In early Tuesday trade, spot palladium hovered at $1,530 an ounce against spot gold’s $1,290.
Palladium Could Reach $800 Premium To Gold
The difference of under $250 an ounce could swell to $800 and beyond if palladium reaches the $2,000 target forecast by analysts, and gold gets stuck where it is or slips further below $1,200.
Palladium 300-Min Chart
Some say palladium’s 25% gain this year—matched only by crude oil—is a bubble that could pop soon due to exaggerated demand versus supply shortages from mine strikes and other production outages. They also argue that gold could recapture the $1,300 perch it lost this week should the U.S.-China trade war remain unresolved and fresh global tensions push investors back toward safe havens.
Despite such alternative views, an array of analysts are betting that the explosive rally in palladium will continue, citing runaway demand from automakers and a further squeeze in mine supplies.
Bank of America Ups Palladium Target By 22%
Metals strategists at Bank of America Merrill Lynch said they have raised their palladium forecasts by 22% to an average of $1,800 an ounce this year, with a peak target of $2,000.
Analysts at Investing.com are also bullish on spot palladium, recommending a “Strong Buy” in their daily technical outlook. But their highest target is only $1,608.90 per ounce.
BofAML isn’t the only source with lofty projections for palladium.
UBS Group’s metals strategist Joni Teves also has $2,000 palladium in his sights, though he warned of a pullback should the market get to such levels, Bloomberg reported.
BofAML, in a note issued Monday, said its palladium forecast was “firmly supported by fundamentals on the physical market”.
“Traditional supply/demand and price charts usually can give an indication as to where commodity markets clear. To that point, price elasticities assure that oil quotations between $50 and $70 per barrel are justified in the coming years. Yet, palladium supply and demand are inelastic, so there is no price at which the market clears, with the deficits plugged by inventories.”
The BofAML note pointed out that for years this wasn’t an issue, but persistent inventory declines of late have increasingly raised apprehension over the availability of palladium.
More than four-fifths of the world’s palladium comes as byproduct from nickel mining in Russia and platinum mining in South Africa. That leaves its supply dependent on the success of extraction in those two metals.
Platinum, Rhodium Far From Being Credible Substitutes
While platinum, which is more widely available, has been cited as a substitute, more technological advances will be needed before it can deliver the kind of efficiency automakers get from palladium-based catalytic converters, said Johnson Matthey (LON:JMAT), which makes the devices.

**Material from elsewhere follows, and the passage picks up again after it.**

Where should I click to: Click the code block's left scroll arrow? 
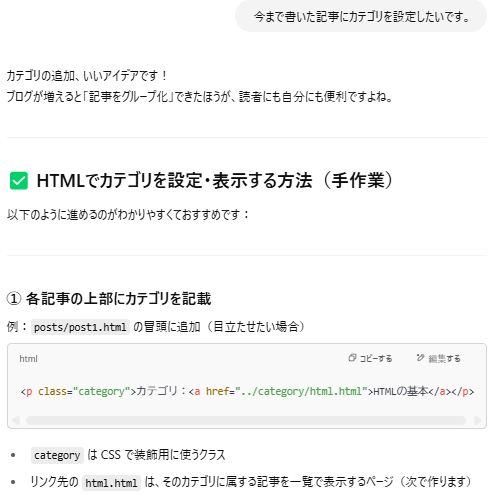16,420
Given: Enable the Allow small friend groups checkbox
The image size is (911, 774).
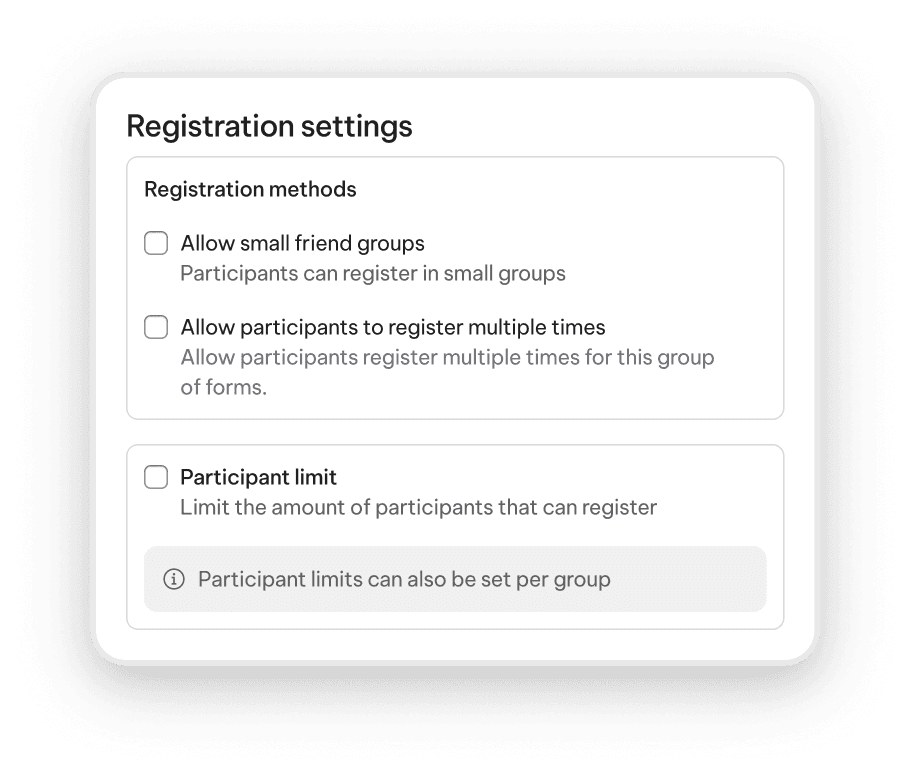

Platinum’s worth is more as a catalyst for diesel engines, a value eroded since the 2015 Volkswagen (DE:VOWG_p) emissions scandal hit Europe’s diesel car output.
Rhodium) is another possible replacement, but supply of the metal, which isn’t publicly traded, is scarcer than that of palladium.
In a platinum group metals (PGMs) outlook published last month, Johnson Matthey said:
“The deficit in the palladium market looks set to widen dramatically in 2019, with stricter emissions legislation forecast to stimulate double-digit rises in palladium demand from European and Chinese automakers.”
“Although recoveries from autocatalyst scrap should rise again, the rate of growth in secondary supplies is likely to be lower than in 2018, while primary shipments are expected to be flat.”
More Knocks From Trade Talks Likely For Gold
In gold’s case, supply’s not the problem but rather sentiment, as each upbeat remark about U.S.-China trade talks sends the yellow metal further into $1,200 territory. Technical analysts at Investing.com have a “Strong Sell” on spot gold in their daily outlook, forecasting a bottom as low of $1,266.84.
Gold 300-Min Chart
Gold got to seven-month highs of $1,300 on Jan. 20 after a long struggle, but slipped from that key threshold last week. Gold bugs were stunned by that, as central banks in recent weeks had been aggressively buying bullion on worsening worries over Brexit and other global troubles.
While gold has alternated with the dollar as a hedge to the U.S.-China trade war, the greenback has proven to be a more effective safe-haven play for this, gaining traction at the expense of the yellow metal since last week, after U.S. Trade Representative Robert Lighthizer said that Washington and Beijing were still far apart on a trade deal.
Ironically, the dollar rose again on Monday, along with U.S. Treasury yields, dealing another knock to gold, after a Chinese official contradicted Lighthizer, saying the two countries have made substantial progress in their talks.